ÉTAT DE MIRANDA, Venezuela.– « La pire accusation que l'on puisse porter aujourd'hui est de traiter quelqu'un de bolivarien », a déclaré le président Nicolas Maduro, pour illustrer la haine qui plane sur le Venezuela depuis les centres de pouvoir. Le chef de l'État a abordé cette question lors de la clôture du 1er Congrès mondial contre le fascisme, le néo-fascisme et autres expressions similaires, qui s'est tenu hier.

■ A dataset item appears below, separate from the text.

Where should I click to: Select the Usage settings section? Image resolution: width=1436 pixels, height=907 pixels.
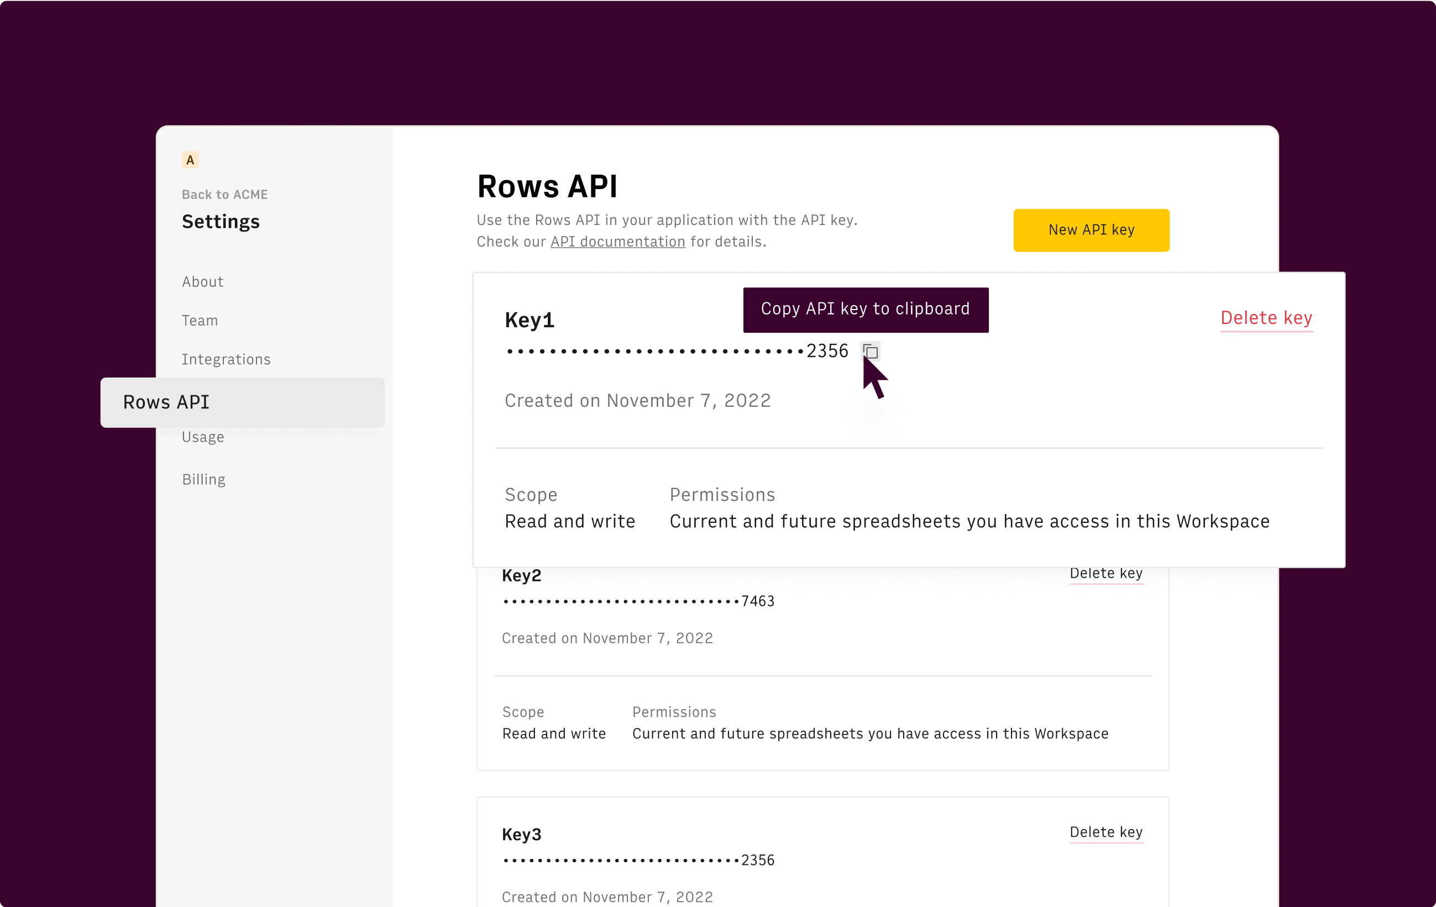(203, 437)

Dans son intervention, il a souligné que le Venezuela est aujourd'hui la cible de la haine de ceux qui n'acceptent pas un monde multipolaire, et il a rappelé que le fascisme a toujours déchaîné sa horde assassine dans Notre Amérique. Il a dénoncé, comme exemple de ces actions, les plans du gouvernement des États-Unis au cours des dernières années pour attaquer des unités militaires et des centres politiques dans le pays, ainsi que les nombreuses tentatives d'assassinat.
Il a également souligné l'exemple de Cuba dans sa lutte de résistance. Il a évoqué « les anges barbus qui sont descendus de la Sierra Maestra et sont entrés victorieux à La Havane », pour fonder « une Révolution qui recherchait les droits maintes fois repoussés à la souveraineté et à l'autodétermination ».
Cette rencontre, qui a réuni des délégués des cinq continents, a centré ses débats sur la recherche d'une union des forces mondiales pour faire face à la menace du fascisme qui plane sur le monde.